▶ [WORK INSTRUCTIONS]
Set down every record below exactly as it stands.

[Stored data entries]

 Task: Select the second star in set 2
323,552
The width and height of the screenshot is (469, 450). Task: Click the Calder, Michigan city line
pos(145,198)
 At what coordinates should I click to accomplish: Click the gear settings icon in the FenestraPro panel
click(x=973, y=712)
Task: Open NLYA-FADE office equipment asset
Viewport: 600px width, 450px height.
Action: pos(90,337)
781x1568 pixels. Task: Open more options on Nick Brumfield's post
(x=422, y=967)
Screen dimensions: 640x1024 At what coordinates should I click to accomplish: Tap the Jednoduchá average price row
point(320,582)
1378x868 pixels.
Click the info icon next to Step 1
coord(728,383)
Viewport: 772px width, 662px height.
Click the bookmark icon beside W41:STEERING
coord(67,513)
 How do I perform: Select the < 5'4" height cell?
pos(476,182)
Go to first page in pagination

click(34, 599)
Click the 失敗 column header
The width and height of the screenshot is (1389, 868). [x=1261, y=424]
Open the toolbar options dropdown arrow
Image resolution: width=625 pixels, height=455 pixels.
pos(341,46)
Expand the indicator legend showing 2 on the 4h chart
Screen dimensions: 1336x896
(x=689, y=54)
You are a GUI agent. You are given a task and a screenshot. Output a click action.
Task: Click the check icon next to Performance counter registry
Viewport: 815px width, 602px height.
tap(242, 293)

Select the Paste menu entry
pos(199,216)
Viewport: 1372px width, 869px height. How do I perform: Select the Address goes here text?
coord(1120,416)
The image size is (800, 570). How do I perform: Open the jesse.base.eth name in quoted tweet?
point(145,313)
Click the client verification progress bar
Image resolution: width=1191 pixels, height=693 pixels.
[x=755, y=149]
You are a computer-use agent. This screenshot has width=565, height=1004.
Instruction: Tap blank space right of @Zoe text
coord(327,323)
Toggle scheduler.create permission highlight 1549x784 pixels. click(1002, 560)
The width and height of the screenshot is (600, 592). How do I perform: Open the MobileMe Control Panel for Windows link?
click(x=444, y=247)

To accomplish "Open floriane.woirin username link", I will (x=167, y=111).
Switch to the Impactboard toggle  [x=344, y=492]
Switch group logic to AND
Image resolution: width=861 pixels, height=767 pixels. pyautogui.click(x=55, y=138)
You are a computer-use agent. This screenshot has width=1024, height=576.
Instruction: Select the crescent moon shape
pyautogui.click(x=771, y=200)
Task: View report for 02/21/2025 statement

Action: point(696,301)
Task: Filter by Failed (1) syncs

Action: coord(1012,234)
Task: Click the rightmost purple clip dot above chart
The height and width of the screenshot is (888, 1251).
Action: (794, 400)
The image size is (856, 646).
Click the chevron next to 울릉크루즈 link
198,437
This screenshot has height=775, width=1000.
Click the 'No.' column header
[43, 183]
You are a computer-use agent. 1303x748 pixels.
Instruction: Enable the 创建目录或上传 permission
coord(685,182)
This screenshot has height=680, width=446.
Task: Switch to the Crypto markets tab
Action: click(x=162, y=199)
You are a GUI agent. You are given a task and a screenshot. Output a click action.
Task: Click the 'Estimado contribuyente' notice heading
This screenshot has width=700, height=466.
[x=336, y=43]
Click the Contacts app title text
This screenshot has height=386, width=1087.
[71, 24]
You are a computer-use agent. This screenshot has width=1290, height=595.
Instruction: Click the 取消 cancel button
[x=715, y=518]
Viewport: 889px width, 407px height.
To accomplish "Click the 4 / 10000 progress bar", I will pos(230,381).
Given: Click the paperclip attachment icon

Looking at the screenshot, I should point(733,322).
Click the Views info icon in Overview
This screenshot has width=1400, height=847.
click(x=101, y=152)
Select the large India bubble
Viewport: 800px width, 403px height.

▶ [ANSWER]
 Task: Select the second star in set 2
323,552
The width and height of the screenshot is (469, 450). Task: Click the Calder, Michigan city line
pos(145,198)
 At what coordinates should I click to accomplish: Click the gear settings icon in the FenestraPro panel
click(x=973, y=712)
Task: Open NLYA-FADE office equipment asset
Viewport: 600px width, 450px height.
Action: pos(90,337)
781x1568 pixels. Task: Open more options on Nick Brumfield's post
(x=422, y=967)
Screen dimensions: 640x1024 At what coordinates should I click to accomplish: Tap the Jednoduchá average price row
point(320,582)
1378x868 pixels.
Click the info icon next to Step 1
coord(728,383)
Viewport: 772px width, 662px height.
Click the bookmark icon beside W41:STEERING
coord(67,513)
 How do I perform: Select the < 5'4" height cell?
pos(476,182)
Go to first page in pagination

click(34, 599)
Click the 失敗 column header
The width and height of the screenshot is (1389, 868). [x=1261, y=424]
Open the toolbar options dropdown arrow
Image resolution: width=625 pixels, height=455 pixels.
pos(341,46)
Expand the indicator legend showing 2 on the 4h chart
Screen dimensions: 1336x896
(x=689, y=54)
You are a GUI agent. You are given a task and a screenshot. Output a click action.
Task: Click the check icon next to Performance counter registry
Viewport: 815px width, 602px height.
tap(242, 293)

Select the Paste menu entry
pos(199,216)
Viewport: 1372px width, 869px height. How do I perform: Select the Address goes here text?
coord(1120,416)
The image size is (800, 570). How do I perform: Open the jesse.base.eth name in quoted tweet?
point(145,313)
Click the client verification progress bar
Image resolution: width=1191 pixels, height=693 pixels.
[x=755, y=149]
You are a computer-use agent. This screenshot has width=565, height=1004.
Instruction: Tap blank space right of @Zoe text
coord(327,323)
Toggle scheduler.create permission highlight 1549x784 pixels. click(1002, 560)
The width and height of the screenshot is (600, 592). How do I perform: Open the MobileMe Control Panel for Windows link?
click(x=444, y=247)

To accomplish "Open floriane.woirin username link", I will (x=167, y=111).
Switch to the Impactboard toggle  [x=344, y=492]
Switch group logic to AND
Image resolution: width=861 pixels, height=767 pixels. pyautogui.click(x=55, y=138)
You are a computer-use agent. This screenshot has width=1024, height=576.
Instruction: Select the crescent moon shape
pyautogui.click(x=771, y=200)
Task: View report for 02/21/2025 statement

Action: point(696,301)
Task: Filter by Failed (1) syncs

Action: coord(1012,234)
Task: Click the rightmost purple clip dot above chart
The height and width of the screenshot is (888, 1251).
Action: (794, 400)
The image size is (856, 646).
Click the chevron next to 울릉크루즈 link
198,437
This screenshot has height=775, width=1000.
Click the 'No.' column header
[43, 183]
You are a computer-use agent. 1303x748 pixels.
Instruction: Enable the 创建目录或上传 permission
coord(685,182)
This screenshot has height=680, width=446.
Task: Switch to the Crypto markets tab
Action: click(x=162, y=199)
You are a GUI agent. You are given a task and a screenshot. Output a click action.
Task: Click the 'Estimado contribuyente' notice heading
This screenshot has width=700, height=466.
[x=336, y=43]
Click the Contacts app title text
This screenshot has height=386, width=1087.
[71, 24]
You are a computer-use agent. This screenshot has width=1290, height=595.
Instruction: Click the 取消 cancel button
[x=715, y=518]
Viewport: 889px width, 407px height.
To accomplish "Click the 4 / 10000 progress bar", I will pos(230,381).
Given: Click the paperclip attachment icon

Looking at the screenshot, I should point(733,322).
Click the Views info icon in Overview
This screenshot has width=1400, height=847.
click(x=101, y=152)
Select the large India bubble
Viewport: 800px width, 403px height.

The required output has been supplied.